Yesterday, family members, friends, and supporters gathered to install a "ghost bike" memorial to fallen cyclist Yader "Yak" Casteneda, 18 at Randolph Street and Michigan Avenue in the Loop. In speeches during the vigil, his loved ones remembered him as an ambitious, hard-working person, and a supportive brother and friend, who lit up a room with his presence.

Last Memorial Day, Castaneda attempted to ride across the complex, dangerous intersection on an electric Divvy bike. He was fatally struck with the driver of a 2024 EV Hummer, one of the heaviest consumer motor vehicles currently on the market.
According to police, in the early morning of Monday, May 26, Castaneda was cycling west on Randolph with friends. As he crossed the ten-lane avenue, Peter Aleck, 65, drove his roughly 10,000-pound vehicle south on Michigan and hit him. Castaneda was taken to nearby Northwestern Memorial Hospital, where he was pronounced dead an hour later.
Aleck reportedly had a green light, but responding officers clearly believed his behavior played a role in the crash. The Illinois Traffic Crash Report they completed states that the driver was distracted, and he was ticketed for failure to reduce speed to prevent a crash. Moreover, the poor sight lines and massive weight of his SUV greatly increased the chances of a deadly collision.

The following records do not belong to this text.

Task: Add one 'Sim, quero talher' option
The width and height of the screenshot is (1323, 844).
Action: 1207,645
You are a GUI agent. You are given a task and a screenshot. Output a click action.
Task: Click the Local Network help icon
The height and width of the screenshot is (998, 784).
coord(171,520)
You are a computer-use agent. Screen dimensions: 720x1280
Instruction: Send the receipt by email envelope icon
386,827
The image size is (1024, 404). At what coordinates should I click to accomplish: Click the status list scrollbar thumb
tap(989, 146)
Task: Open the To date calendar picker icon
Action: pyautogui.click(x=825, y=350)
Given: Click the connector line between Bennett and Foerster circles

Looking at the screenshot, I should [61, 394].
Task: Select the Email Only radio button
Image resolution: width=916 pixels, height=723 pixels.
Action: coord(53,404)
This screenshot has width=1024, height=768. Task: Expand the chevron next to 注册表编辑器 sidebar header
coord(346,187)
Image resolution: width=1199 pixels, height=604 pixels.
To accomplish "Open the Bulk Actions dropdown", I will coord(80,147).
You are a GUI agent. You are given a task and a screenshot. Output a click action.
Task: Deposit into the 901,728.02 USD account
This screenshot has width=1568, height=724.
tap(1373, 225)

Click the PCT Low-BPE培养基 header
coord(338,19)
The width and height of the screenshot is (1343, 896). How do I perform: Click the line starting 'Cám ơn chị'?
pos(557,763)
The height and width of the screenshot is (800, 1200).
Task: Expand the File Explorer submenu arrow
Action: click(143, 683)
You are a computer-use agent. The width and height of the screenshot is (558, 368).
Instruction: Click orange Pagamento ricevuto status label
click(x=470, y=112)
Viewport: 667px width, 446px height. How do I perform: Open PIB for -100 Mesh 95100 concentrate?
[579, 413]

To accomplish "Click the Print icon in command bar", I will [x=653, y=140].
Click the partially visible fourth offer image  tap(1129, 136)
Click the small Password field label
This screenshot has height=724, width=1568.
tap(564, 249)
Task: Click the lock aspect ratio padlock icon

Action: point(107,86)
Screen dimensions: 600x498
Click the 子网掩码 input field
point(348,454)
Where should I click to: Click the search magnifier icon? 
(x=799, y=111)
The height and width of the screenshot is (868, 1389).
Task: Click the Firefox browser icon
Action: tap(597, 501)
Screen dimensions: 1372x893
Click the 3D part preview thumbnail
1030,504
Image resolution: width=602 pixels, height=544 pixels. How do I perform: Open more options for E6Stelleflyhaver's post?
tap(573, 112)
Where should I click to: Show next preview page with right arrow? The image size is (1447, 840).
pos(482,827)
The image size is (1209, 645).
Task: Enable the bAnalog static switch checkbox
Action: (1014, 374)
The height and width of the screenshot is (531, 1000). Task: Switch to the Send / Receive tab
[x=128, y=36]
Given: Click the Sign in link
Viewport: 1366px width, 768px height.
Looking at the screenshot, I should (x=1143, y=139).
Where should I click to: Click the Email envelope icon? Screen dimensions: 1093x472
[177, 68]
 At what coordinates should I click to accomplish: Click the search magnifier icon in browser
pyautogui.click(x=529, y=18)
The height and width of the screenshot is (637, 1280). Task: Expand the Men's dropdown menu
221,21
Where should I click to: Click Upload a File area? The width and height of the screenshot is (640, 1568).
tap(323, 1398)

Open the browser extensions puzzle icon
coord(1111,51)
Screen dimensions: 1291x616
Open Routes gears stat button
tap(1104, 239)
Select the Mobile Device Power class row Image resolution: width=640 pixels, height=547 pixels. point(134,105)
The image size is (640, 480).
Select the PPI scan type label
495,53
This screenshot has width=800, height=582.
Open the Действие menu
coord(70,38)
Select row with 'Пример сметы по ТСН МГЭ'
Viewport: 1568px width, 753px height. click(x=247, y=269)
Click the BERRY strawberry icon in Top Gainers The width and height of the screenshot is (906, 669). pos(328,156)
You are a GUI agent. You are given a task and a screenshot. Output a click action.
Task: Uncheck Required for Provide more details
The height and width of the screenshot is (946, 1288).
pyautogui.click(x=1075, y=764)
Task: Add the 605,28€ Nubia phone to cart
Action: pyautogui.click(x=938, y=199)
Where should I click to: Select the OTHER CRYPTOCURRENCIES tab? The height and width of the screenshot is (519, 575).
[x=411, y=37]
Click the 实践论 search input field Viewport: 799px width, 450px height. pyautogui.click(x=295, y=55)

The bicyclist-and-pedestrian-hostile design of the massive road junction also made this tragedy more likely. Not only do both streets have many lanes, but Randolph more than doubles in width east of the intersection, and Michigan also widens south of it, creating a confusing layout.

Randolph Street has bike lanes on both sides of Michigan, but only the bikeway west of the junction is physically protected. Westbound cyclists on Randolph are routed to the left side of a right-turn lane at Michigan for drivers. After that, dashed pavement markings direct bike riders across the avenue at an angle, to the curbside protected lane on the other side.

The intersection is also dangerous and complicated for pedestrian because, in order to make turns more convenient for drivers heading south on Michigan from Randolph, the south leg of the junction has no crosswalk. That means people walking between the Chicago Cultural Center, at the southwest corner, and Millennium Park, at the southeast corner, can't travel in a straight line. Instead, they must take a circuitous route that requires three street crossings.
Castaneda, who lived in southwest exurban Plano, had recently graduated from high school and worked as a barber in nearby Yorkville. During the ceremony at the northeast corner of Randolph/Michigan, many of his family and friends wore t-shirts with his image. Others wore yellow shirts and brought sunflowers, because yellow was the young man's favorite color.

Bike Lane Uprising, which fights dangerous bikeway obstructions, helped organize the event, and the family invited cycling advocates to attend. More than ten people showed up on bikes.

Castaneda’s friend Chris Wallace, didn’t try to hold back tears as he talked about the impact of his death. "I find myself in disbelief that someone so full of life is could, could be taken from us so soon," he said. "Your sisters, your brothers, your friends speak of you with so much love, as if you were here, as if you never left, because you live on in our memories. Your strength, your love, your legacy, they live on in us. Please keep watching all over us. We miss you more than words can say."
Castaneda’s friend and co-worker Jesús, who didn’t give his last name, was also on the verge of tears as he talked about the difficulty of accepting that Castaneda is gone. "I was never sad around him," he said. "He brightened up every room he was in. He was the... the toughest person I ever knew. He was the hardest worker I knew. He was the first at the barbershop every day. I miss him. Not a day goes by that he’s not on my mind."

Frank Castaneda, Yader Castaneda's older brother, said that even though his sibling was younger, he "inspired me so much" with his maturity and work ethic. "In those short 18 years, he chased after his goals, he hustled as much as he could. It’s too soon. He should have lived much longer than that."
During the ceremony, Whitehouse said that Castaneda's death wasn’t an isolated incident, but a product of an intersection with an unsafe design for people biking and walking. She noted that in recent years Bike Lane Uprising has installed three ghost bikes downtown. "It could’ve been us, it could’ve been you," she said. "We want to acknowledge that this is not a safe [intersection].”
After the speeches, Whitehouse and Castaneda’s loved ones took the ghost bike, featuring a wooden panel with the fallen cyclist's name, and installed it to a traffic light pole on the median in the north leg of the intersection. Several attendees either tied sunflowers to the bike or left them at the foot of the bike.

Whitehouse said she expected that Bike Lane Uprising would eventually need to replace the ghost bike, because it's likely a reckless driver will destroy it, as has happened at other cycling crash fatality sites. But when I visited Yader Castaneda's memorial again two hours later, the bike, and the flowers, were still untouched.